* [Work instruction] Set down, please, exactly the lines below that run from the line with "Task: Select the shiro.doap.rdf file" to the line with "You are a computer-use agent. 1568x564", both lines included.

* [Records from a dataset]
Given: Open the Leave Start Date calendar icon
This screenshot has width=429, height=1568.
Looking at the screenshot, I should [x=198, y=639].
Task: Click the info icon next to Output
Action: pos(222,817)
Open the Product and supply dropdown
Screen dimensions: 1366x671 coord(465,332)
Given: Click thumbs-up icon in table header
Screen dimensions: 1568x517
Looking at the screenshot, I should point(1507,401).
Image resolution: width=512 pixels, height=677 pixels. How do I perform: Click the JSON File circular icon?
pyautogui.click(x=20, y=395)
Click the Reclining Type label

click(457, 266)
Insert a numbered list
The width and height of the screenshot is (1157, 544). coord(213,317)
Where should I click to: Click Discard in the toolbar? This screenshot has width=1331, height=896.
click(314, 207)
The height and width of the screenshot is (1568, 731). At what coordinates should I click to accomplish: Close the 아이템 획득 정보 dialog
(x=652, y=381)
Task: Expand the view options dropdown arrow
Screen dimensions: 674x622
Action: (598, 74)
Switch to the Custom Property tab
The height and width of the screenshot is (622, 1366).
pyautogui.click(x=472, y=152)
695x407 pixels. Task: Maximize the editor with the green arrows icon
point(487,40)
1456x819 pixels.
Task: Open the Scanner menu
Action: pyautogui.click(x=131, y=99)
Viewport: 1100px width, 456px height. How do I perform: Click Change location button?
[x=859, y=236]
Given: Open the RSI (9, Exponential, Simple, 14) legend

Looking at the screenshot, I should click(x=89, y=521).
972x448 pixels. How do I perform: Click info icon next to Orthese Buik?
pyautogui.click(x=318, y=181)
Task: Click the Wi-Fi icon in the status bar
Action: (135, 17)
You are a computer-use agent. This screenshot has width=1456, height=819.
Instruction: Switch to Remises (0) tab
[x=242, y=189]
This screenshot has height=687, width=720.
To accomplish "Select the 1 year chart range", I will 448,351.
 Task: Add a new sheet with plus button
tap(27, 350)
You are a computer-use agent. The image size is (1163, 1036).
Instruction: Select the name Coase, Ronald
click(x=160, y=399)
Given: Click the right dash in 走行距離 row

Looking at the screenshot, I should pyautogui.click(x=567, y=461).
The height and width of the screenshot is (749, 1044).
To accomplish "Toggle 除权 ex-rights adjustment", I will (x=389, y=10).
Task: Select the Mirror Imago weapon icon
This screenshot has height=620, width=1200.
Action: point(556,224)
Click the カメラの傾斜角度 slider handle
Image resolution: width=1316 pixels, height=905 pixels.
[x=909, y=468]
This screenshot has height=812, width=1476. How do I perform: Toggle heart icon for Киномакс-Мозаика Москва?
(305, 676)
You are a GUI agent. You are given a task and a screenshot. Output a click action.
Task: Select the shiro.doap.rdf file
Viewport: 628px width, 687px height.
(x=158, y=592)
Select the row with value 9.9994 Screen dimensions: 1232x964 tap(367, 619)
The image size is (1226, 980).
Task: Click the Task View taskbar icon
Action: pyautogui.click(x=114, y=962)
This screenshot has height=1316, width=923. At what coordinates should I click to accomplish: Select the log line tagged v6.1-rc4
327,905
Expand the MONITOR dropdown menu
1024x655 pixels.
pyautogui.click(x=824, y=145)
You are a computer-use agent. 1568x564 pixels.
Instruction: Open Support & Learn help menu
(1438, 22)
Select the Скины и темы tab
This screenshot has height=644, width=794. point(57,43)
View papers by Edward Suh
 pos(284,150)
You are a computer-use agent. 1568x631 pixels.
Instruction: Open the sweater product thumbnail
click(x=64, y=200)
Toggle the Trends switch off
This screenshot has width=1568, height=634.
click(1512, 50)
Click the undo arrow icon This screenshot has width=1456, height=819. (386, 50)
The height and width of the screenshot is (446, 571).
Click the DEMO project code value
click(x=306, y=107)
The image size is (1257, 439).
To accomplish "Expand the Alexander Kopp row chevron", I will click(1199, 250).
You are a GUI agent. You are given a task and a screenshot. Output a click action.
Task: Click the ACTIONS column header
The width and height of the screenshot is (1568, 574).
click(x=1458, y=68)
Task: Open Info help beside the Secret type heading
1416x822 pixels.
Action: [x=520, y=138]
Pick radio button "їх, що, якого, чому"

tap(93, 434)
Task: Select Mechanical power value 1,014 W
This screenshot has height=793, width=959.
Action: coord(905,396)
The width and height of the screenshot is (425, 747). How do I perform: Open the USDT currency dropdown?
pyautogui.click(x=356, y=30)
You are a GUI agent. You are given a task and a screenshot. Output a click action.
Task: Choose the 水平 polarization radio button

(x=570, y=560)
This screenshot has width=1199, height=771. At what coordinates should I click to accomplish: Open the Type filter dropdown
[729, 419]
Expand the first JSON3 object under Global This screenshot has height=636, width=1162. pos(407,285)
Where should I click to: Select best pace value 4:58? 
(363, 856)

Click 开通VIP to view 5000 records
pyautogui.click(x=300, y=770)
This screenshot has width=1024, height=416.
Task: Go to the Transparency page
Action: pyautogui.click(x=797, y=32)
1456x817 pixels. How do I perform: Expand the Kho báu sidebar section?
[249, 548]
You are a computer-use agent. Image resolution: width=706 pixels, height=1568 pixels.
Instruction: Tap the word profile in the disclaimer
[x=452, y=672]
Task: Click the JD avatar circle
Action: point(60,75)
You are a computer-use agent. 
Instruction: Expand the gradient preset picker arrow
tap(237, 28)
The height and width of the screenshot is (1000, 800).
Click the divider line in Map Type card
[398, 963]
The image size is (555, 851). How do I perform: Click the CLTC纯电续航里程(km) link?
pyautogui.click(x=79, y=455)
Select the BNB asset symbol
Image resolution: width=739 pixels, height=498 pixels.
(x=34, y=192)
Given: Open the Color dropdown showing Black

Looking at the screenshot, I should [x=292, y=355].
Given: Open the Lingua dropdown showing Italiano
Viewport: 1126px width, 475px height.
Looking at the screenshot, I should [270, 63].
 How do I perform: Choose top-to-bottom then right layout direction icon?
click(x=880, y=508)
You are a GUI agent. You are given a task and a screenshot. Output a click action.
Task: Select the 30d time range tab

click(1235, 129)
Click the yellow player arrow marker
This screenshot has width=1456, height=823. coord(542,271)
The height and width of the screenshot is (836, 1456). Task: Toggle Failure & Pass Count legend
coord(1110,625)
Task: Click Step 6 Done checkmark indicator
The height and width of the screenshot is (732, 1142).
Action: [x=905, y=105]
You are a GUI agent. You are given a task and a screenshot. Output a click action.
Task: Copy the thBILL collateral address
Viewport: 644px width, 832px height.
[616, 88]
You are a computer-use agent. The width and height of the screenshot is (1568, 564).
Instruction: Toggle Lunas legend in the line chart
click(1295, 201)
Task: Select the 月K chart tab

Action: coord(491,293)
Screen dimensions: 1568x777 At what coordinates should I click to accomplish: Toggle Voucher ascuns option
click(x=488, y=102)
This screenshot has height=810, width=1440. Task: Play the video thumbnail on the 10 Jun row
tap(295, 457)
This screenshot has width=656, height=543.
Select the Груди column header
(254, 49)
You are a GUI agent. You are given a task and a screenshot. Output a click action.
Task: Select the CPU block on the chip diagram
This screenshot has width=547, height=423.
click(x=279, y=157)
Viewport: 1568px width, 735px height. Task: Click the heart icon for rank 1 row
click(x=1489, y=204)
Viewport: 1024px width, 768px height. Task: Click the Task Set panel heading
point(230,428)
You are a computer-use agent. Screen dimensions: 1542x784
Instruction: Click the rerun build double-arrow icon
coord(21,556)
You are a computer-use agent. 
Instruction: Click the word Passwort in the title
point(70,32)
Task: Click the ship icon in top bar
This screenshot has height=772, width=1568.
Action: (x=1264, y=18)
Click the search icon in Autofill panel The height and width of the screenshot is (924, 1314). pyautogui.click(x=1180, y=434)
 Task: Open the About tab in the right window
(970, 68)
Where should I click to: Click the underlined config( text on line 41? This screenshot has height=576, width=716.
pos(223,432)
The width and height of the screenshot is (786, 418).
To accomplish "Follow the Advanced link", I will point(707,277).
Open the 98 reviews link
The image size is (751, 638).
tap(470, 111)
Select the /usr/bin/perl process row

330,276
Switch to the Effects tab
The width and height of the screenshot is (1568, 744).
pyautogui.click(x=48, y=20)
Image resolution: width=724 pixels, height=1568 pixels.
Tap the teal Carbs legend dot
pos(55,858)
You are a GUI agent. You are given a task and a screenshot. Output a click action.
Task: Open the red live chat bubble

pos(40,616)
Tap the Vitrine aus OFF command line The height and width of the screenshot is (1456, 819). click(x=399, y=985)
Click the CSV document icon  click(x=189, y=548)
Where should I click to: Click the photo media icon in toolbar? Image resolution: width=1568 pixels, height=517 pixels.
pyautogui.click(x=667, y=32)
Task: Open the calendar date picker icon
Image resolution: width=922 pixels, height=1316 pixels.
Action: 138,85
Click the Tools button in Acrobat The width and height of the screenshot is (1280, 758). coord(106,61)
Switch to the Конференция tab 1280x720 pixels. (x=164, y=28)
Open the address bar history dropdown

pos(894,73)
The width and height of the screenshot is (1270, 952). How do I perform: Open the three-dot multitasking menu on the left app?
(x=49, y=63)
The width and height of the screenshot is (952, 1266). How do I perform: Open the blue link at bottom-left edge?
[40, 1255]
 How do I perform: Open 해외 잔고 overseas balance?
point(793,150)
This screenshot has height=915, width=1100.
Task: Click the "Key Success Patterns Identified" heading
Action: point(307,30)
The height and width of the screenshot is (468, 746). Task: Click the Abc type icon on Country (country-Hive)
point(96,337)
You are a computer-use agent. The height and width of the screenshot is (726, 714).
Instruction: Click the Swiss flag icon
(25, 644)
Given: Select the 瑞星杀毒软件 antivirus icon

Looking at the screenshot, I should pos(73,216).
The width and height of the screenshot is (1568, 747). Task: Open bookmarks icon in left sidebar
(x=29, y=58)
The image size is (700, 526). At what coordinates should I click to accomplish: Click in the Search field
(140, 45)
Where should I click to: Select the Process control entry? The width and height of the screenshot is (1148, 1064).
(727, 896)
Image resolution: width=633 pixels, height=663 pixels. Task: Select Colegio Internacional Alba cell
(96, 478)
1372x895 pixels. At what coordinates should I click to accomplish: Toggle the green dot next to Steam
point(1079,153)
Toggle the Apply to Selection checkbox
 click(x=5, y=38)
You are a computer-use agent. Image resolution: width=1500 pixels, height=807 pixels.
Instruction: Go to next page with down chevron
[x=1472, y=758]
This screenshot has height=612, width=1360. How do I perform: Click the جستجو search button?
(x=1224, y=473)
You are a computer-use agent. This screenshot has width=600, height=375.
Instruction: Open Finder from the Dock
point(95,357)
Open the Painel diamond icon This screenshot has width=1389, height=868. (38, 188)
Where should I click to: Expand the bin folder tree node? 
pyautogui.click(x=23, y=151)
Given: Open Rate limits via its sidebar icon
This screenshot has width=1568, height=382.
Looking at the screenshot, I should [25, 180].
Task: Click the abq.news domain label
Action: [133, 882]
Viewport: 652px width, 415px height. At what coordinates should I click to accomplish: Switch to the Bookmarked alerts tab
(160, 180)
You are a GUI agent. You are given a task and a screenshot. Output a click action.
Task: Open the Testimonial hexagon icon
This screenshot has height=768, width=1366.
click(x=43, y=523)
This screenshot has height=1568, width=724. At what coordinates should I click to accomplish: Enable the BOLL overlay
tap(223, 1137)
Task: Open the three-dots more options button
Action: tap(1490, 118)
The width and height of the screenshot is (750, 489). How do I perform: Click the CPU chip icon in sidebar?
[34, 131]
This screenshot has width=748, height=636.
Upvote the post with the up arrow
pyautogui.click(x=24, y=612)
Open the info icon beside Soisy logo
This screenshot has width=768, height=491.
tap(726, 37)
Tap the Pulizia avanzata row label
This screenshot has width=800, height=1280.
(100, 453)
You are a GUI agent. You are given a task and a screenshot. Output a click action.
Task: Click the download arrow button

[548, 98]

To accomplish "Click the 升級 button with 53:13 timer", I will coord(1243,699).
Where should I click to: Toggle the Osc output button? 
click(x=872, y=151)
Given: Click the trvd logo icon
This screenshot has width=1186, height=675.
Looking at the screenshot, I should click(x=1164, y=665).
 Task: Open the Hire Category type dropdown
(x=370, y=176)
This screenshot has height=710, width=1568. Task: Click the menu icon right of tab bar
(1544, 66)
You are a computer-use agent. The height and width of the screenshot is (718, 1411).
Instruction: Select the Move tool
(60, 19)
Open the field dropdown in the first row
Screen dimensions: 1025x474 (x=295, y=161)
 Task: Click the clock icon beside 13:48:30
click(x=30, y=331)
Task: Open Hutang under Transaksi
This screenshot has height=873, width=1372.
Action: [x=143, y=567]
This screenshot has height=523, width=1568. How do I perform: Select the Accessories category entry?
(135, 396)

* [Solution to this problem]
Task: Select the shiro.doap.rdf file
Viewport: 628px width, 687px height.
(x=158, y=592)
Select the row with value 9.9994 Screen dimensions: 1232x964 tap(367, 619)
The image size is (1226, 980).
Task: Click the Task View taskbar icon
Action: pyautogui.click(x=114, y=962)
This screenshot has height=1316, width=923. At what coordinates should I click to accomplish: Select the log line tagged v6.1-rc4
327,905
Expand the MONITOR dropdown menu
1024x655 pixels.
pyautogui.click(x=824, y=145)
You are a computer-use agent. 1568x564 pixels.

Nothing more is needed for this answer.